# Written problem A:
In the interview, when and where did Kristen Stewart first meet Jett?

# Provided passage:
========================================

MCDONNELL: How did you finally decide that this movie was going to be an okay situation to talk about the past again?

JETT: I felt confident with the level of success-the people at River Road, the Linsons [producers of the film]. Then they hired Floria to write the screenplay and direct, and I knew that I was in good hands.

MCDONNELL: One of the really interesting things about the movie is how well it captures 1970s Los Angeles and the sort of freedom and excess and hedonism and danger of it all.

JETT: Yeah, I think it does, actually-that music, that sort of combination of glam and intensity. It was decadent. It was also very attractive.

MCDONNELL: How was it working with Kristen Stewart, who plays you in the film? What did you tell her? How did she study you?

JETT: Well, I found Kristen to be through and through totally professional and just great to be around. I found us to be really, scarily similar, just in our physicality, the way we move through space. The first time we met was a little over a year ago, New Year’s Eve. She came to see us do a concert. We hung out for the whole day, and I just dumped on her about everything I could think about The Runaways-I mean, the good, the bad, and the ugly. I told her all that stuff and how much it meant to me. Then she went off to do New Moon, and I didn’t see her again until about two weeks before The Runaways thing started. But she is so authentic. The thing that came through to me was that it was important to her to capture it. She really wanted to nail it. So I gave her all The Runaways music that I could find; I gave her tapes of me talking. . . . When we were together prior to the start of filming, she was staring at me the whole time. And I was fine with it because I knew she was watching my posture, my mannerisms, everything I did, the way I hold my hands, just everything. And she really soaked it in. When we were hanging out together on set, it was like I had a mirror image. Even just sitting around, we’d do the same thing at the same time. It was just great-and it wasn’t creepy. It was wonderfully special.

MCDONNELL: It really becomes a movie about you and Cherie.

JETT: That’s really what it is. I think, initially it was mischaracterized, because at first it was called a “biopic,” which implies that it’s going to be a literal reading of the action. But to me, it’s more of a parallel narrative of The Runaways. It’s based on Cherie’s book, so it definitely comes from her perspective and focuses more on probably the two of us and Kim.

MCDONNELL: I think some of the stuff that the movie depicts is timeless, like if you’re a young woman in the public eye like that, how do you display your sexuality? Is it in a way that’s going to be powerful? Or in a way that’s going to be used against you?

========================================

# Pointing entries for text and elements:
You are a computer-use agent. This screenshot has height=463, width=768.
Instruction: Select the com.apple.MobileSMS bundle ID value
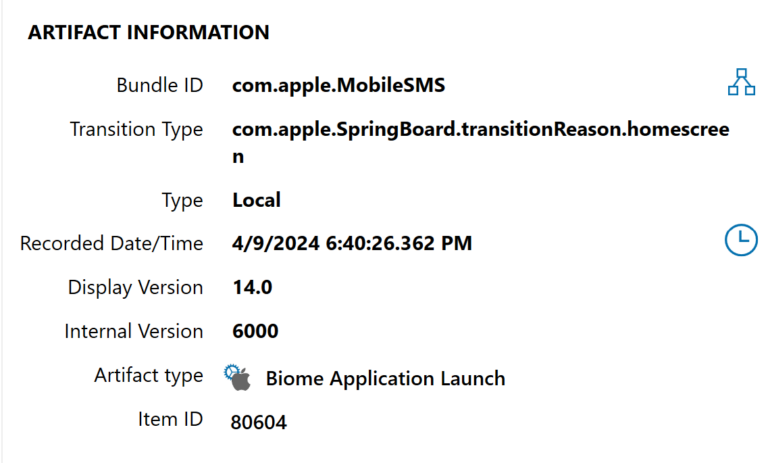coord(338,86)
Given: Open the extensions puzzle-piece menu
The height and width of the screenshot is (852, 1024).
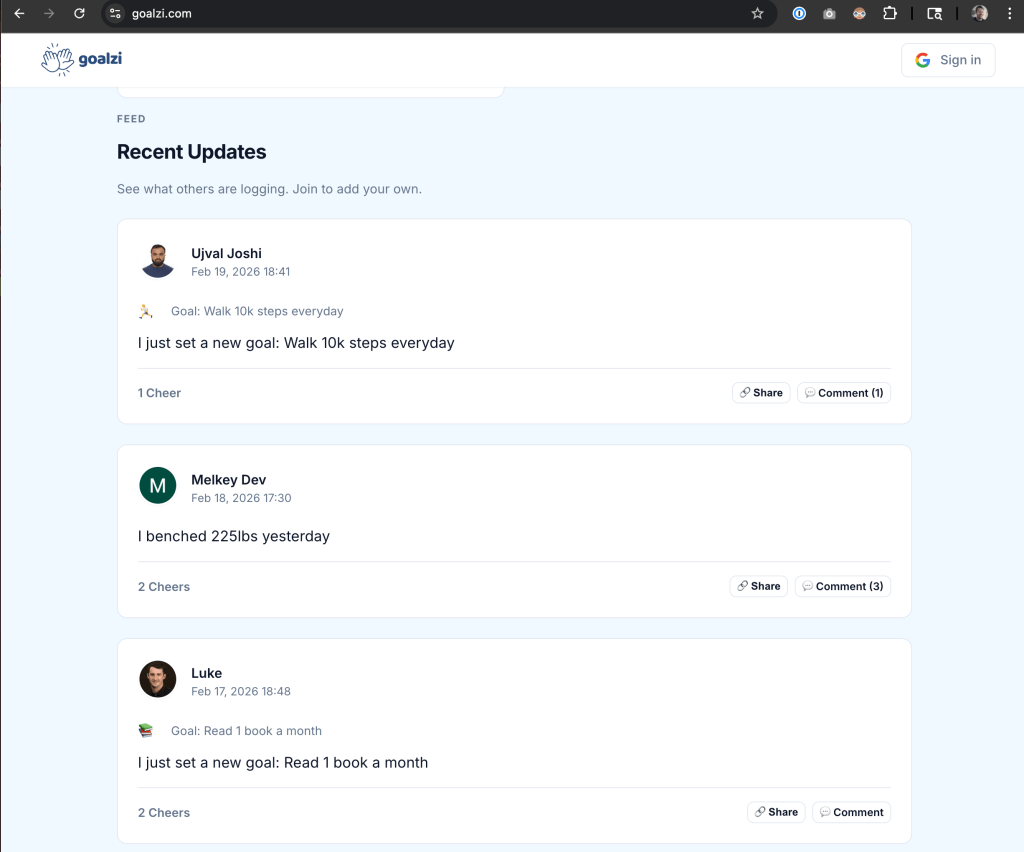Looking at the screenshot, I should point(889,13).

========================================

# Written problem B:
Rescale the entries. Begin at the first line of the entries and stop after the line that contains "coord(338,86)". Reproduce those lines with their requests, multiply every coordinate in the answers by 1.4, round to whole numbers with halves rounded up, and leave out the pictures.

# Finished answer A:
They first met a little over a year earlier, on New Year's Eve, when Stewart came to see one of Jett's concerts.

# Finished answer B:
You are a computer-use agent. This screenshot has height=463, width=768.
Instruction: Select the com.apple.MobileSMS bundle ID value
coord(473,120)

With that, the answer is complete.